Please copy out the stretch of the records from the line containing "The width and" through the end of the records, word for word, leaving out the pictures.

+++ Stored rows +++

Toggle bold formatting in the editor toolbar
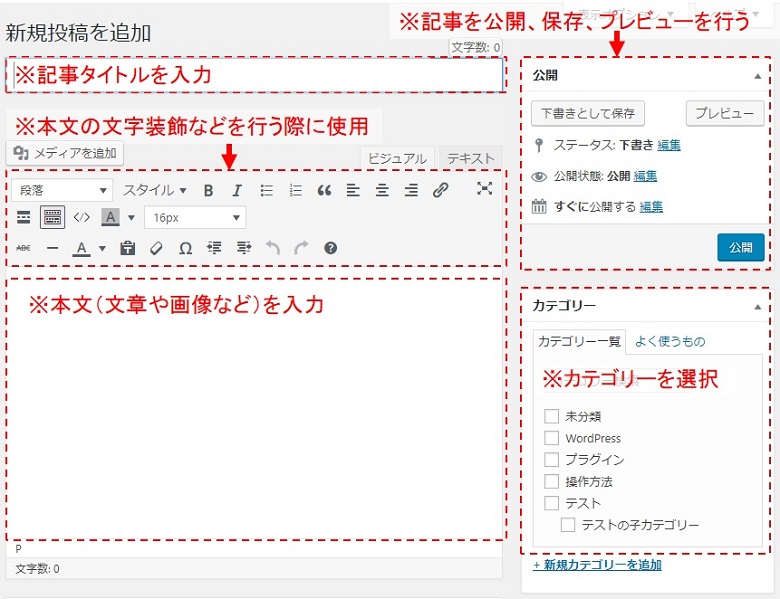Viewport: 780px width, 599px height. [208, 190]
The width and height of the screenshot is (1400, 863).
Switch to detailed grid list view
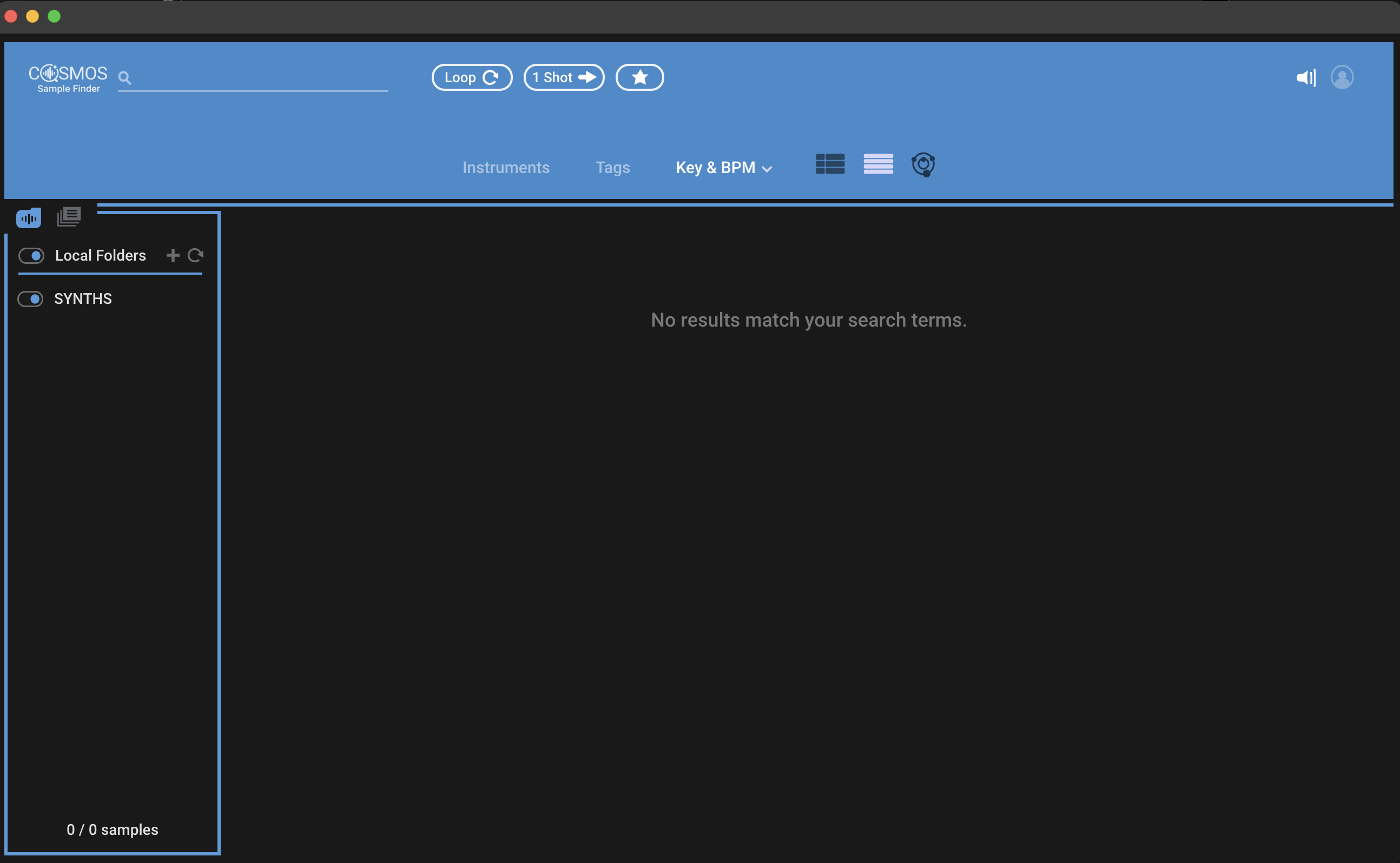click(x=830, y=164)
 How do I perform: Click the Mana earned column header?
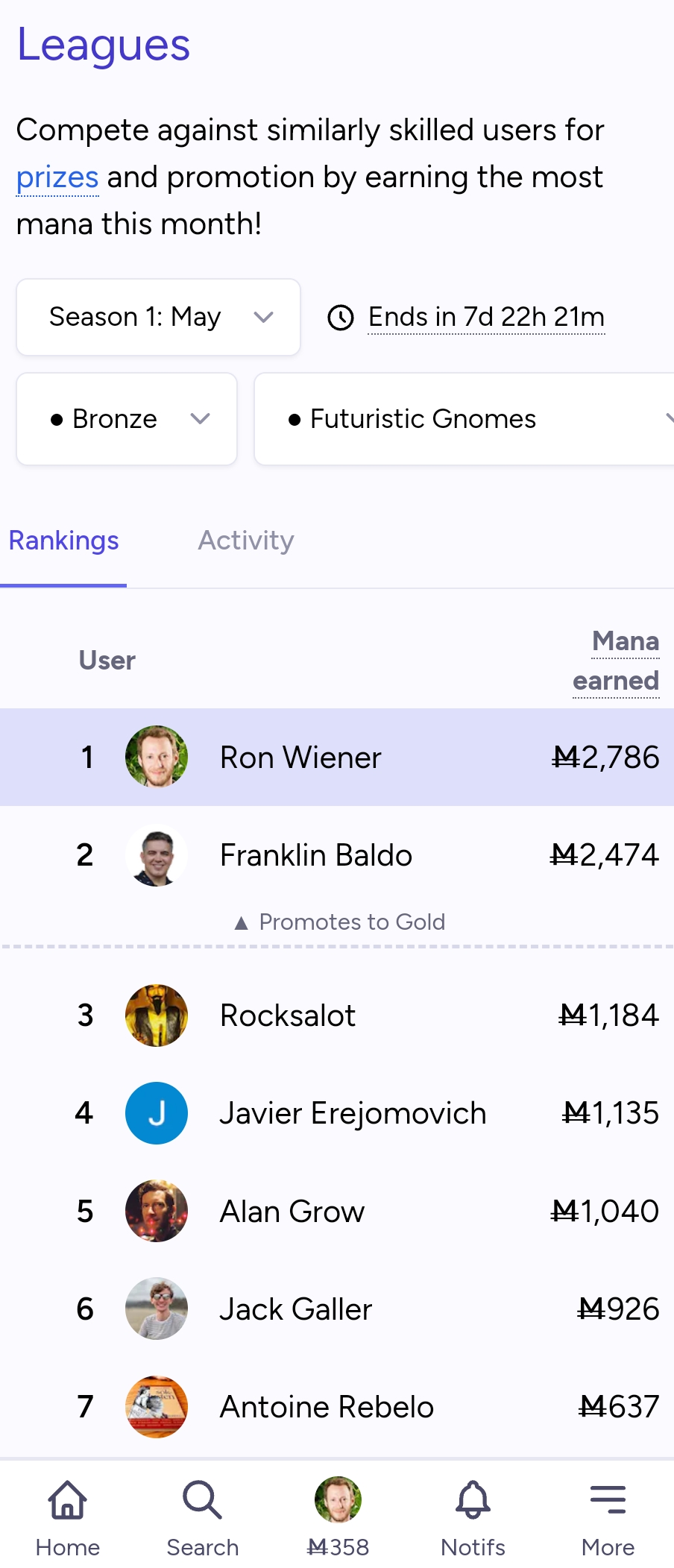click(x=616, y=661)
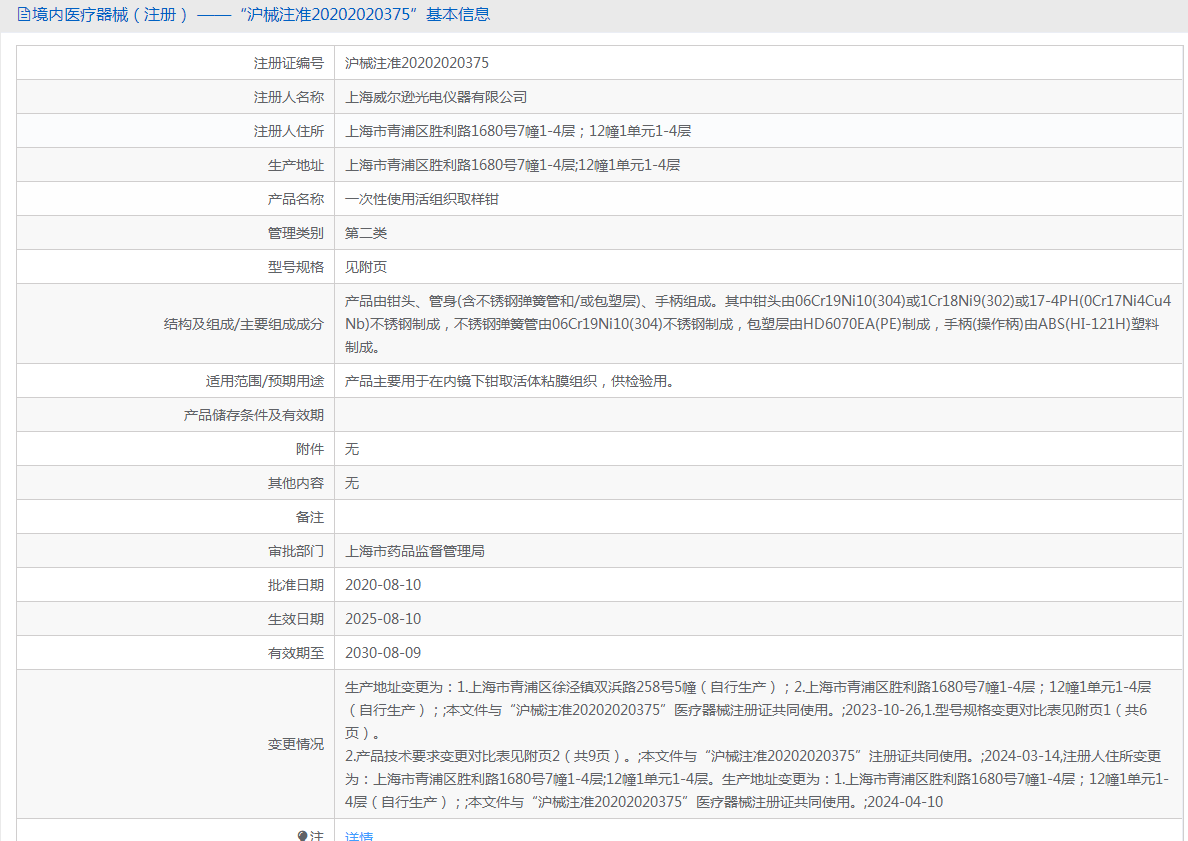Click the 生效日期 value 2025-08-10

tap(383, 619)
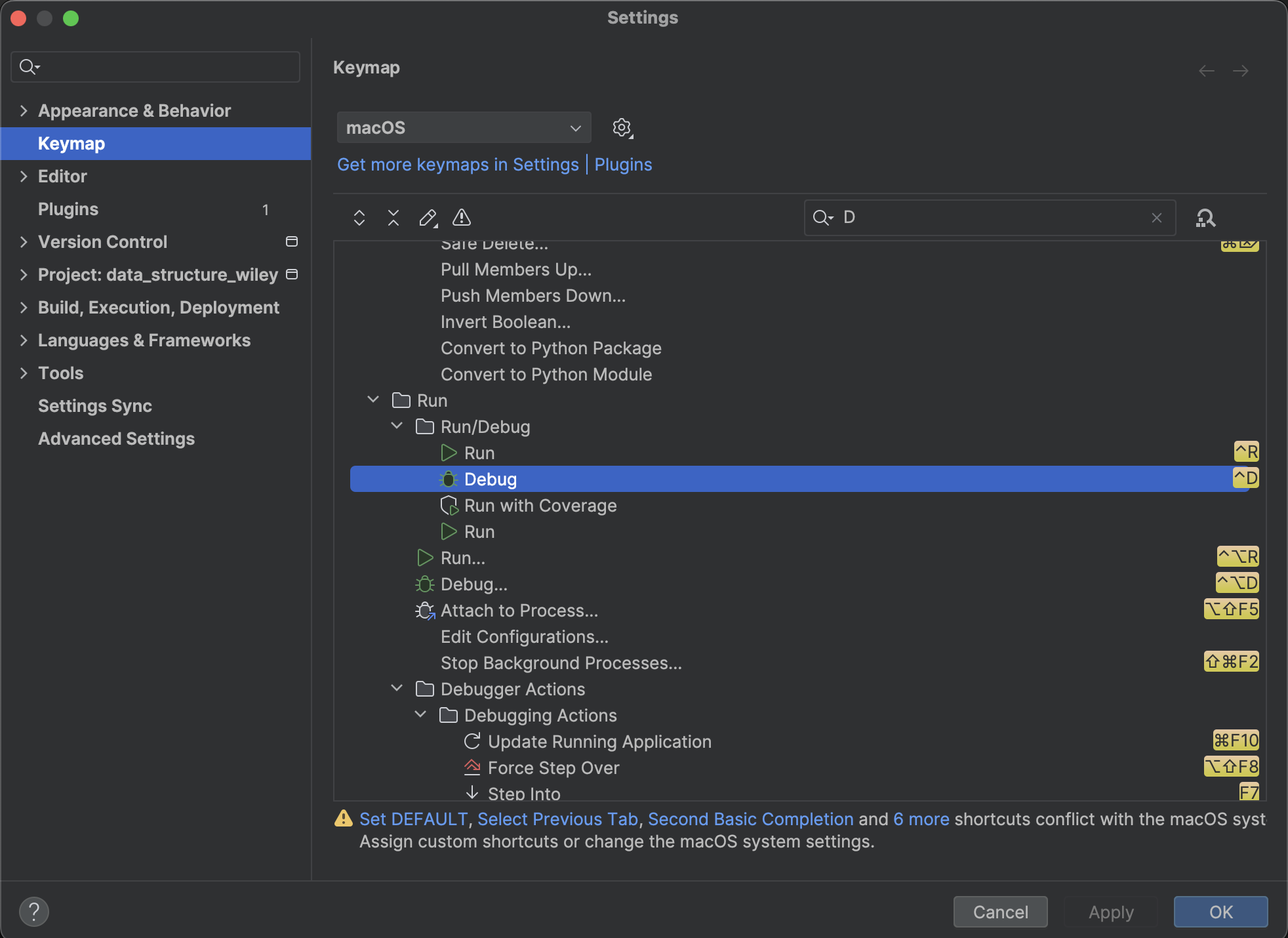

+++

» **Response to this exercise**
The width and height of the screenshot is (1400, 863).
Switch to detailed grid list view
click(x=830, y=164)
 How do I perform: Click the Mana earned column header?
click(x=616, y=661)
Click the 生效日期 value 2025-08-10

tap(383, 619)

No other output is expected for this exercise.